FIG. 20 and FIG. 21 illustrate a radiating gain graph of the antenna structure 300. Curve 181 and curve 191 illustrate a radiating gain when the antenna structure 300 works at the first mode, in frequency bands of about 824-894 MHz and 1710-1880 MHz. Curve 182 and curve 192 illustrate a radiating gain when the antenna structure 300 works at the second mode, in frequency bands of about 880-960 MHz and 2300-2400 MHz. Curve 183 illustrates a radiating gain when the antenna structure 300 works at the third mode, in a frequency band of about 703-803 MHz. Curve 193 illustrates a radiating gain when the antenna structure 300 works at the fourth mode, in a frequency band of about 1710-2170 MHz.

Per FIGS. 18 to 21, the antenna structure 300 can work at a low frequency band, a middle frequency band, and a high frequency band, for respective frequencies of 704-960 MHz, 1710-2300 MHz, and 2500-2690 MHz. When the antenna structure 300 works at these frequency bands, a working frequency satisfies a design target of the antenna and also has a good radiating efficiency. Additionally, when the antenna structure 300 includes the switching circuit 35, since the first radiating portion T1 and the second radiating section T23 cooperatively control the high frequency band, the high frequency band of the antenna structure 300 is always activated, no matter which of the first to fourth modes the switching circuit 35 is switched to.

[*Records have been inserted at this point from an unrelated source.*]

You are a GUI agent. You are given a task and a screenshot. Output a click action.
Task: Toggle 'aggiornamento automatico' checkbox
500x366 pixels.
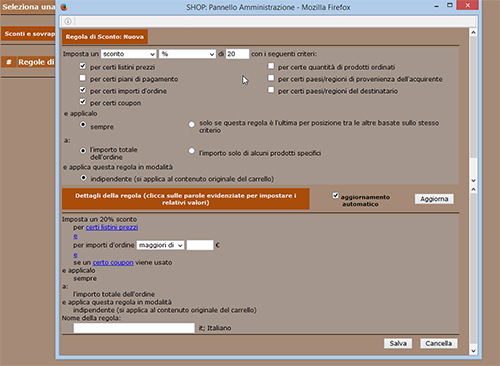coord(335,195)
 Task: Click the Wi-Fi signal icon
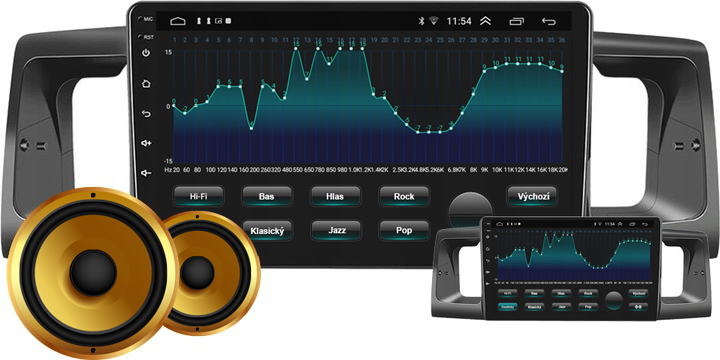click(x=433, y=21)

As described above, the antenna structure 300 defines the slot 320, the first gap 321, and the second gap 322, then the housing 31 is divided into the first radiating portion T1 and the second radiating portion T2. The antenna structure 300 further includes the feed portion 32, the connecting portion 34, and the switching circuit 35, then the antenna structure 300 can activate a first operation mode and a second operation mode to generate radiation signals in a low frequency band, a middle frequency band, and a high frequency band. The wireless communication device 400 can use carrier aggregation (CA) technology of LTE-A to receive and send wireless signals at multiple frequency bands simultaneously. In detail, the wireless communication device 400 can use the CA technology and use the first radiating portion T1 and the second radiating portion T2 to receive and send wireless signals at multiple frequency bands simultaneously.

In addition, the antenna structure 300 includes the housing 31. The slot 320, the first gap 321, and the second gap 322 are all defined on the front frame 311 and the side frame 313 instead of on the backboard 312. Then the backboard 312 forms a single all-metal structure. That is, the backboard 312 does not define any other slot and/or gap and has a good integrity structural and an aesthetic quality.

The antenna structure 100 of exemplary embodiment 1 and the antenna structure 300 of exemplary embodiment 2 can both be applied to one wireless communication device. For example, the antenna structure 100 can serve as an upper antenna of the wireless communication device and the antenna structure 300 can serve as a lower antenna of the wireless communication device. When the wireless communication device sends wireless signals, the wireless communication device can use the antenna structure 300 to send wireless signals. When the wireless communication device receives wireless signals, the wireless communication device can use the antenna structure 100 and antenna structure 300 to receive wireless signals.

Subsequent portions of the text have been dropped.